Photographer Oliver Akinfeleye, known professionally as "Drummer", caught the Afrobeats wave early - and he decided to document it as it grew into a global phenomenon.
Since 2017, the New Yorker of Nigerian descent has had exclusive backstage access to some of the biggest artists of the genre - capturing quieter moments of reflection as well as strutting stage performances.
"I remember my first project with Wizkid like it was yesterday - Echostage Washington DC, 2017," Drummer told the BBC. "The feeling was exhilarating. It was my job to tell the visual story of how it all went down."

Drummer has not stopped clicking since - and has now released Eagle Eye, a book of photographs showcasing Afrobeats' rise from humble beginnings to one of Africa's largest cultural exports.
Afrobeats has its roots in various West African musical genres that became especially popular in the decades that followed independence as the continent began celebrating its freedom from colonial rule.
Highlife, which flourished along the coast from the late 19th Century, became synonymous with Ghana's national identity after independence in 1957 - and was in turn hugely influential on Nigerian musician Fela Kuti. His Afrobeat (minus the "s") movement, which mixed traditional rhythms with funk and jazz, became the sound of the 1970s and 1980s in West Africa.
At the turn of the millennium, this rich cultural heritage fed into Afrobeats, along with a mix of Western pop, rap and dancehall.

It gained further popularity in the UK and North America, where there are large diaspora populations, in particular from Nigeria, where most of the genre's stars came from.
Afrobeats artists began performing to these communities at first in small venues in the early 2010s.
Then it really take off - between 2017 and 2022 Afrobeats experienced 550% growth in streams on Spotify, according to data from the world's most popular streaming service.

This resulted in many of the artists becoming household names around the world, and the musical industry taking note.
It has gone on to include African music in mainstream award ceremonies like the Grammys.
Today these artists easily pack out stadiums like Madison Square Garden in New York - pictured below ahead of Wizkid's performance in 2023.
"Madison Square was a night to remember - the iconic venue illuminated in the colours of the Nigerian flag honouring our homeland," says Drummer.
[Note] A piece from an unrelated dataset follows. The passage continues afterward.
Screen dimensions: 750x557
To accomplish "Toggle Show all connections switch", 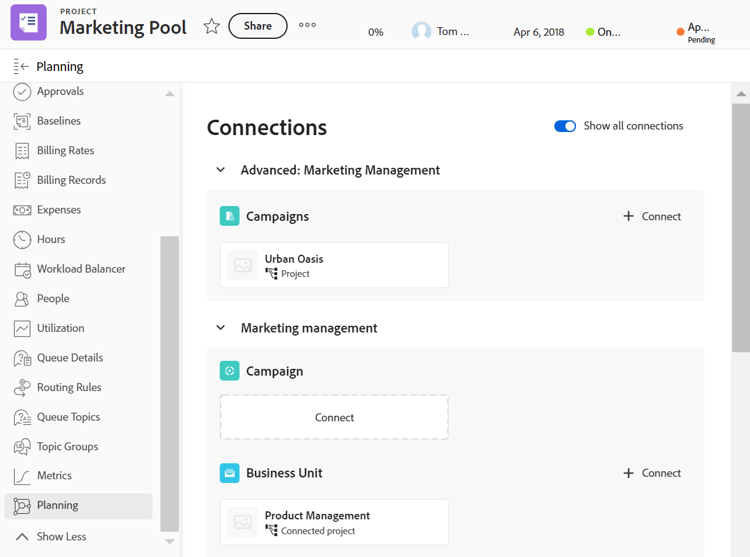I will click(565, 126).

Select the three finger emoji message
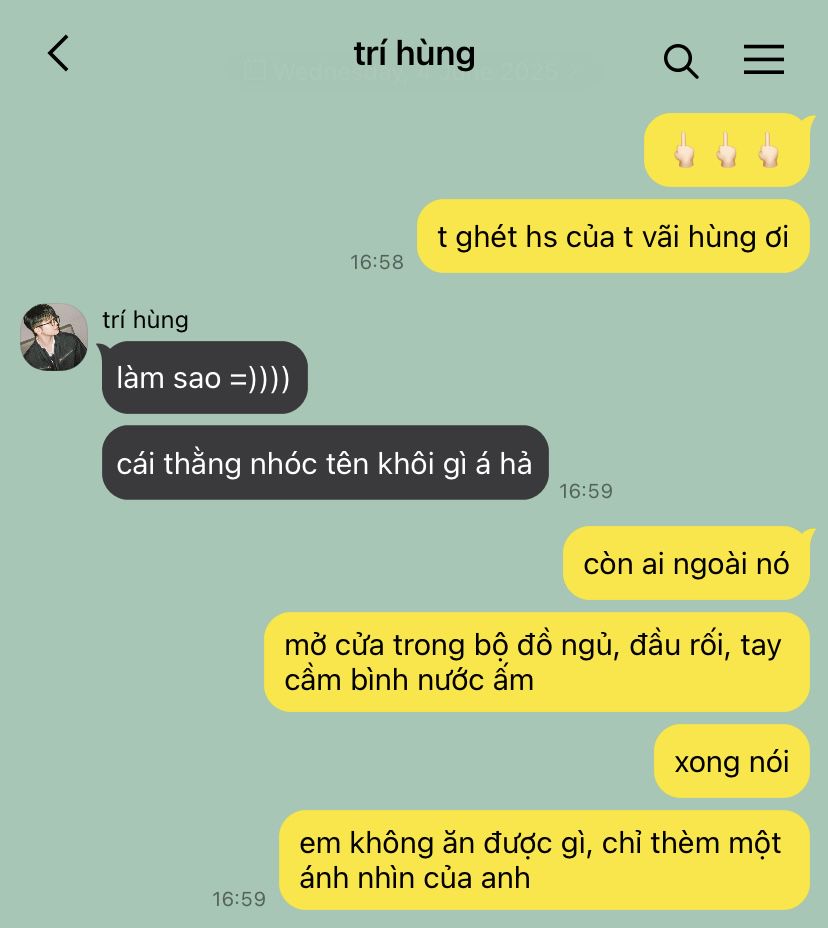point(727,150)
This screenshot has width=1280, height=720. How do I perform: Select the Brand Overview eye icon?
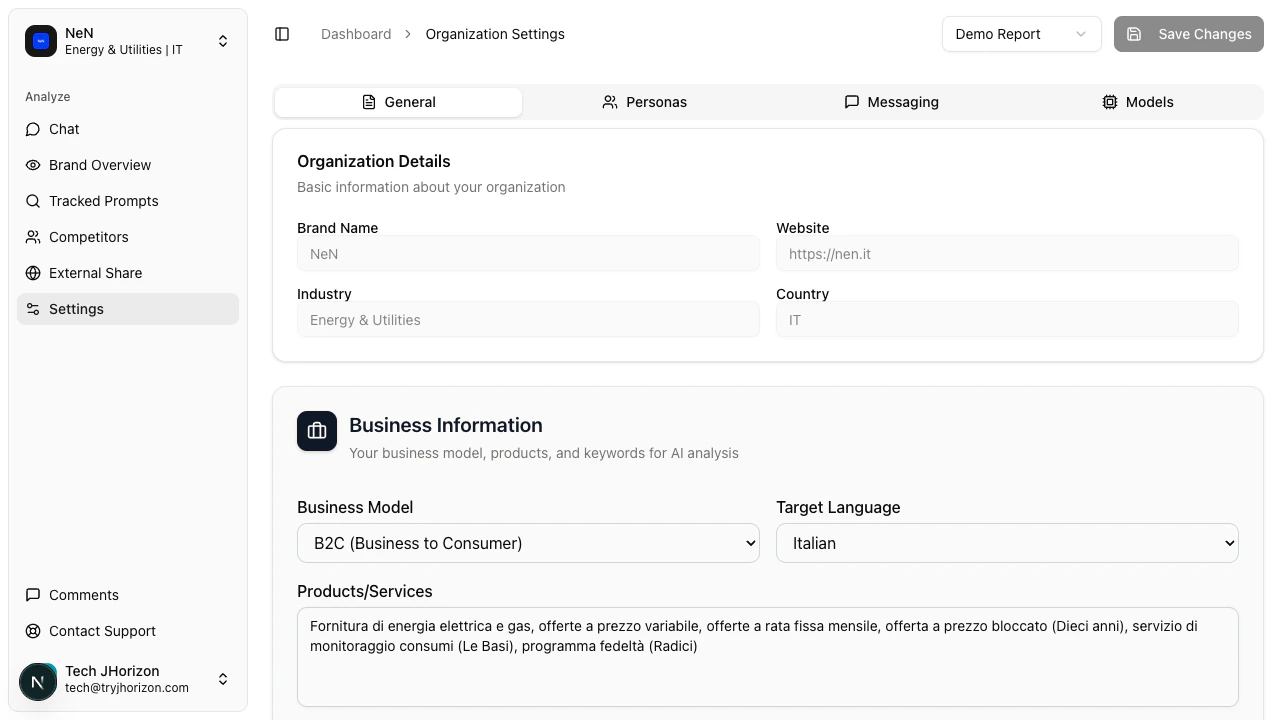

Drummer was able to take photographs of the musicians as they started out on their global careers.
"I always felt that I was capturing moments with just my eyes. Walking the streets of New York City, I would frame scenes in my mind - people, light, emotion," the photographer says.
"I'd ask myself, how do I translate this mental perspective to reality?"
Gradually, the audience grew and became more international with fans in countries such as China, Germany and Brazil.

Now even non-African musicians are taking up the Afrobeats sound and releasing their own versions, including artists such as Chris Brown, who released Blow My Mind with Davido.
The US singer has also performed with Wizkid in London - as the photo below from 2021 shows.
"I love this picture because when Wizkid brought Chris Brown out at The O2 arena, the place exploded. No-one saw it coming - the energy shifted instantly," says Drummer.
"Shock, excitement and pure electricity. A moment stamped in memory and in history."

Drummer says one of the aims of the photo book is not to just show people what he saw, but to help them feel what he experienced - through his pictures.
It also sometimes reveals the feelings of the superstars in their private moments.
This final picture shows Wizkid backstage on his phone in 2021.
It was "a rare quiet moment", but even in the silence and the calm his presence spoke volumes, says Drummer.